Much of this is no doubt justified by the countless instances of abuse of trust and power, not to mention downright idiocy, bodied forth in pulpits around the world across the centuries. Nonetheless, it was surprisingly refreshing to find an alternative perspective in Marilynne Robinson’s Pulitzer Prize-winning Gilead

Set in 1957, the novel is gathered together out of the final writings, recollections and pensees of the Reverend John Ames, a pastor in the two-horse town of Gilead in America’s Midwest. Aware that death is approaching fast and that he will not live to see his young son grow up, the old man sets about writing an extended letter that he hopes will explain something of his history, life and belief system to his child in years to come.

It sounds like a recipe for a huge helping of mawkish sentimentalism. And yet it absolutely isn’t. Instead, Robinson uses a talent for transfiguring the mundane to create a monument to the beauty of the human spirit and the honest attempt to seek out and remain faithful to truth, whatever it may be.

It’s a novel built on moments. The fragmentary nature of the narrative allows Ames to dwell on particular instances, imbuing them with significance because of the way he remembers them. The best of these have a poetic lyricism, backlit by Ames’s certainty about their eternal significance, which offers readers of any religious persuasion and none a compelling insight into the alchemy of faith.

********************

■ Problems to work on ■
A. Print the part of the Gilead review starting with "It’s a novel" and going on through "alchemy of faith.".
B. Supply the next stretch of the Gilead review, picking up after its last sentence.

********************

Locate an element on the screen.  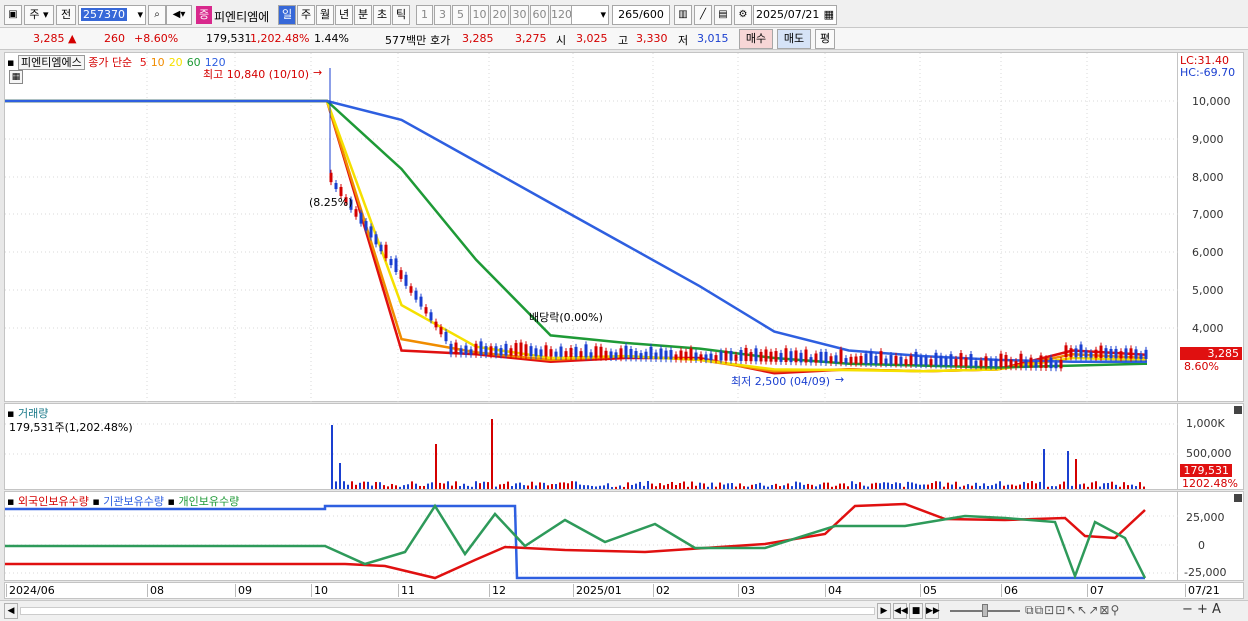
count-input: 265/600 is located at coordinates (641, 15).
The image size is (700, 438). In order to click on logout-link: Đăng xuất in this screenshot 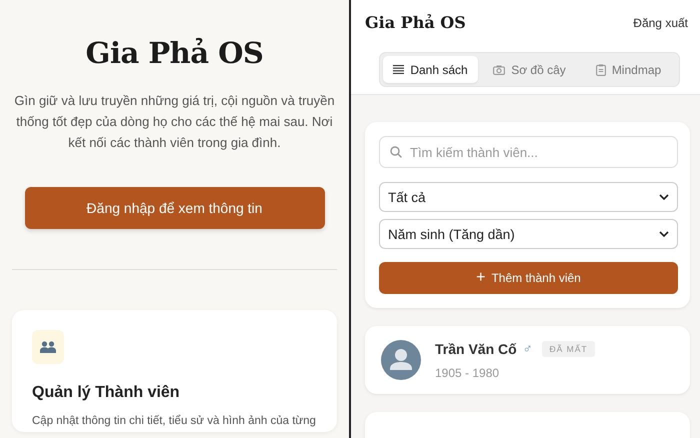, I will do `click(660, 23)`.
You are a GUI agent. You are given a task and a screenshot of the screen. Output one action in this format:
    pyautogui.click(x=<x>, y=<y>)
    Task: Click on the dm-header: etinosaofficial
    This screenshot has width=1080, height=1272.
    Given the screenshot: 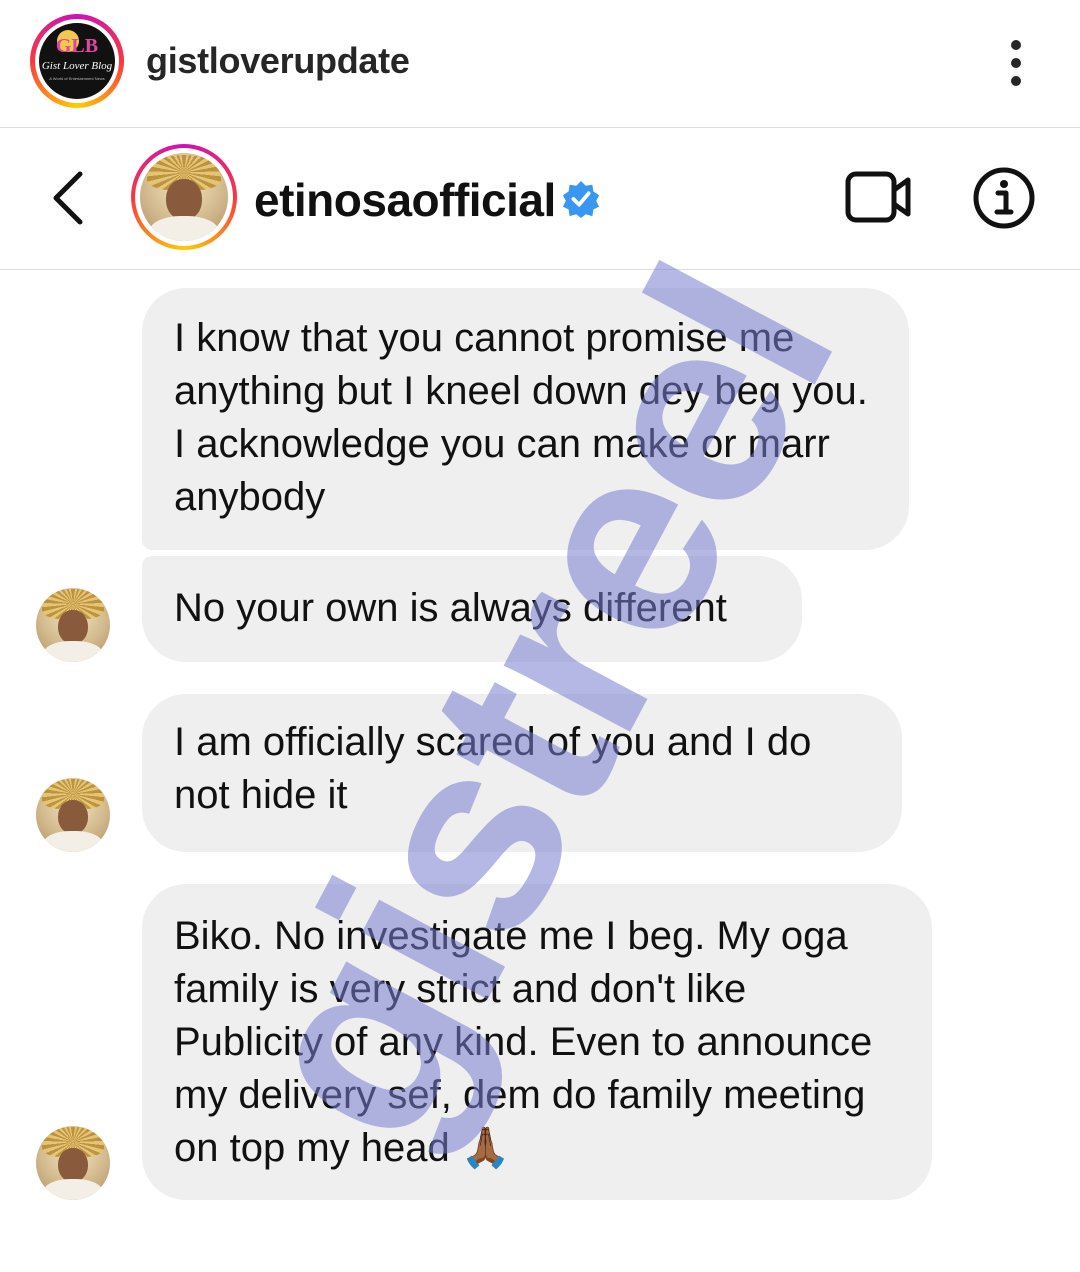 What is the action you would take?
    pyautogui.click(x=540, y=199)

********************

■ Exercise responses ■
A.
It’s a novel built on moments. The fragmentary nature of the narrative allows Ames to dwell on particular instances, imbuing them with significance because of the way he remembers them. The best of these have a poetic lyricism, backlit by Ames’s certainty about their eternal significance, which offers readers of any religious persuasion and none a compelling insight into the alchemy of faith.

B.
Ames could be a prig, but he isn’t. Suspicious of the shiftless Jack Boughton, who he fears may have designs on his much younger wife, Ames wrestles with his own jealousy and paranoia, deceiving and rebuking himself by turns. He also loves life with a fierce passion that breaks through the measured prose, full of joy, wistfulness and poignancy: ‘Oh, I will miss the world!’ he exclaims in the middle of an anecdote.

This, coupled with Robinson’s excellent eye for awkwardness, and an impeccable interweaving of scripture, gives the narrative a richness and humanity guaranteed to sweep the reader along. I doubt there are many who make it through the final quarter without shedding a tear.